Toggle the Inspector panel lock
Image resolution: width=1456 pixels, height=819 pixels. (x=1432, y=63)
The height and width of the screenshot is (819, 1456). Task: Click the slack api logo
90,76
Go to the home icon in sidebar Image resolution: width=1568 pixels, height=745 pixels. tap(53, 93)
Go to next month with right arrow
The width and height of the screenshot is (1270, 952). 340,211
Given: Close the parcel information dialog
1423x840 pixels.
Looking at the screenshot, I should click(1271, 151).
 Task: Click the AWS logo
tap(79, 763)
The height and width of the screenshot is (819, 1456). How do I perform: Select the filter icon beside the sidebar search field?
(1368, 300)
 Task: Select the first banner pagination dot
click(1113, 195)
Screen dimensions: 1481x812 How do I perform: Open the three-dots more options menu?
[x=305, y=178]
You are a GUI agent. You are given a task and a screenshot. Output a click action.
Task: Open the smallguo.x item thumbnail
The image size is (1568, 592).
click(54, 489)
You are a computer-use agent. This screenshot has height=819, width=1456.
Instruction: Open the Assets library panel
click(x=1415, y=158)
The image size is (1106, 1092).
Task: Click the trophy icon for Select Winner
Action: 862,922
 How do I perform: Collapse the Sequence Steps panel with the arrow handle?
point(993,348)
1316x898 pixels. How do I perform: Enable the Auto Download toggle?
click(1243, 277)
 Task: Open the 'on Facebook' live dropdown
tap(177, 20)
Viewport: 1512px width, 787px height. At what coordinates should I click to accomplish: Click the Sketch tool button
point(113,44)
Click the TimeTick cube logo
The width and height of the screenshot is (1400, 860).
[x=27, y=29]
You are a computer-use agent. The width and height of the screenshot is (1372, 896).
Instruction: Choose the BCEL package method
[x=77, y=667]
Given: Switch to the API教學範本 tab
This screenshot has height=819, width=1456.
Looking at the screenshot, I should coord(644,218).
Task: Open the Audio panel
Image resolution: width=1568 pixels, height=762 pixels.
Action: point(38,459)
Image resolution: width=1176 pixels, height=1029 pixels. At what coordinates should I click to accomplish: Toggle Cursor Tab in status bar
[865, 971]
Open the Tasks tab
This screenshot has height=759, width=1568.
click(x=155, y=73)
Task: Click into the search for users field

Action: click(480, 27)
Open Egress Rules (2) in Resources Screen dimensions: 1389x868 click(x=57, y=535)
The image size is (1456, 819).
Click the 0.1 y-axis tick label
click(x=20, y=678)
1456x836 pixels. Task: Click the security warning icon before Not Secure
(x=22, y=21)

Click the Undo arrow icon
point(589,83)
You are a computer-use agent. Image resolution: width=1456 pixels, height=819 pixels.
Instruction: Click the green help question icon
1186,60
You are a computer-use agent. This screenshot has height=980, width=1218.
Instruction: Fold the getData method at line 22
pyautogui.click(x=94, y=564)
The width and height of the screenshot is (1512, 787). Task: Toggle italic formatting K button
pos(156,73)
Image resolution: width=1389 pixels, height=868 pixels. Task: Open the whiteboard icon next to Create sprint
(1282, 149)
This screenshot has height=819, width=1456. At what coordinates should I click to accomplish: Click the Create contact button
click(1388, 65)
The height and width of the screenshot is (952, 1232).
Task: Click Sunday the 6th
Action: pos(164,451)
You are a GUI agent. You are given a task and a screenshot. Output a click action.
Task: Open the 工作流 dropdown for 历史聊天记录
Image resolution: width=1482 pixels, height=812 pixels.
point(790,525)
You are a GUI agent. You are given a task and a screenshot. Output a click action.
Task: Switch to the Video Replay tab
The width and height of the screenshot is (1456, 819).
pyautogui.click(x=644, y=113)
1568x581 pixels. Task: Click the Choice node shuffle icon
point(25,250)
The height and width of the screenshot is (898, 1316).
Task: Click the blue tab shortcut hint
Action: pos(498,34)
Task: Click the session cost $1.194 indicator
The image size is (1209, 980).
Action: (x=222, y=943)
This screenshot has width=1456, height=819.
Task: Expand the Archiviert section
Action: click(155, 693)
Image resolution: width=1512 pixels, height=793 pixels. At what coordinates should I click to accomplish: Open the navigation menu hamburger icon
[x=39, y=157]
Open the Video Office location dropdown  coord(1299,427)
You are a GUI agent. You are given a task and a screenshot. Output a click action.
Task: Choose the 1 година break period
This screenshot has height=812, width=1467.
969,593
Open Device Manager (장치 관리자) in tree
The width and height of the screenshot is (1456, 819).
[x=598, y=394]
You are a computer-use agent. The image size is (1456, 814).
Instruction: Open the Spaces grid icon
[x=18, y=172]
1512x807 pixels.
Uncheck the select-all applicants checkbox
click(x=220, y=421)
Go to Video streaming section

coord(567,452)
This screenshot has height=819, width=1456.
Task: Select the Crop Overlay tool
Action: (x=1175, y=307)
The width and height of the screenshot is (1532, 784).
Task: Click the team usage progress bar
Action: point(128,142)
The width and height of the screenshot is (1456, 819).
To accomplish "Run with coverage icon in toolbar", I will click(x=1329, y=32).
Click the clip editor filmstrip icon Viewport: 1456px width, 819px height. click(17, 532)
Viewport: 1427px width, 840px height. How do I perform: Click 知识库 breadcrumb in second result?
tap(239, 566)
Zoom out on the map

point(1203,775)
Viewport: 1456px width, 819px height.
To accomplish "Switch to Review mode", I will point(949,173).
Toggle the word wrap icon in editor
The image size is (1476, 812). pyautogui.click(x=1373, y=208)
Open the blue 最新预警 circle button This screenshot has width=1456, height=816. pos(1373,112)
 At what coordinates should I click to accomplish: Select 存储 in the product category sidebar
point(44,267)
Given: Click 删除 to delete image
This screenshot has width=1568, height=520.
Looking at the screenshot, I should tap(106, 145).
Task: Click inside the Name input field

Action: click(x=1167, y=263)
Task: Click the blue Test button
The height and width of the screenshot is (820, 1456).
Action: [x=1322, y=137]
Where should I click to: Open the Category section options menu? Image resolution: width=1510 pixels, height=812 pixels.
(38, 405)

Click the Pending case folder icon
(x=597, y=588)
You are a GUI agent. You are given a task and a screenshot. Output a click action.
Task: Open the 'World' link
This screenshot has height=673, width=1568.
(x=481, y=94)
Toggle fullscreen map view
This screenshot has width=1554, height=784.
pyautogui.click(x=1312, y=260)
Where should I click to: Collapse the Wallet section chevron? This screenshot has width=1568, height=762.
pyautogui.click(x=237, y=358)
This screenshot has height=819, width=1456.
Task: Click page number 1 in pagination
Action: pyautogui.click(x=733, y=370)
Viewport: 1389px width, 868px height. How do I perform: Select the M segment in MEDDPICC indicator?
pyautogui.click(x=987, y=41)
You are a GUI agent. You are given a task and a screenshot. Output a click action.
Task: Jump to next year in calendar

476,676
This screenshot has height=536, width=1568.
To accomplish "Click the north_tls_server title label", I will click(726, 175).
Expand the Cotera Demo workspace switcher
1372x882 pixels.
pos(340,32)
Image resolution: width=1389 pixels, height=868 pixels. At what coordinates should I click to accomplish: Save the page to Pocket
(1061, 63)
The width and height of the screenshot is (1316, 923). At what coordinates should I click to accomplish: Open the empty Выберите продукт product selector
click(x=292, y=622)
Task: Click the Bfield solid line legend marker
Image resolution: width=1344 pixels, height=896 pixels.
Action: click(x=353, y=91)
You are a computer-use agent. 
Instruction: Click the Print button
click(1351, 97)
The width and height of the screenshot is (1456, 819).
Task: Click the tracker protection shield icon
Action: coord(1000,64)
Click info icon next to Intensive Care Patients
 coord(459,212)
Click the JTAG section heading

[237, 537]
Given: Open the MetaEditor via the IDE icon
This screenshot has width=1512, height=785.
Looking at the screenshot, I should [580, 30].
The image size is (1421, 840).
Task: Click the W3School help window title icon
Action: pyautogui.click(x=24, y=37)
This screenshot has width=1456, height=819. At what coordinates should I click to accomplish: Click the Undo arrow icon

Your task:
After locating the line that contains "Go to the home", please copy exactly every line from the start of the records through it, and nothing else.

Result of this task:
Toggle the Inspector panel lock
Image resolution: width=1456 pixels, height=819 pixels. (x=1432, y=63)
The height and width of the screenshot is (819, 1456). Task: Click the slack api logo
90,76
Go to the home icon in sidebar Image resolution: width=1568 pixels, height=745 pixels. tap(53, 93)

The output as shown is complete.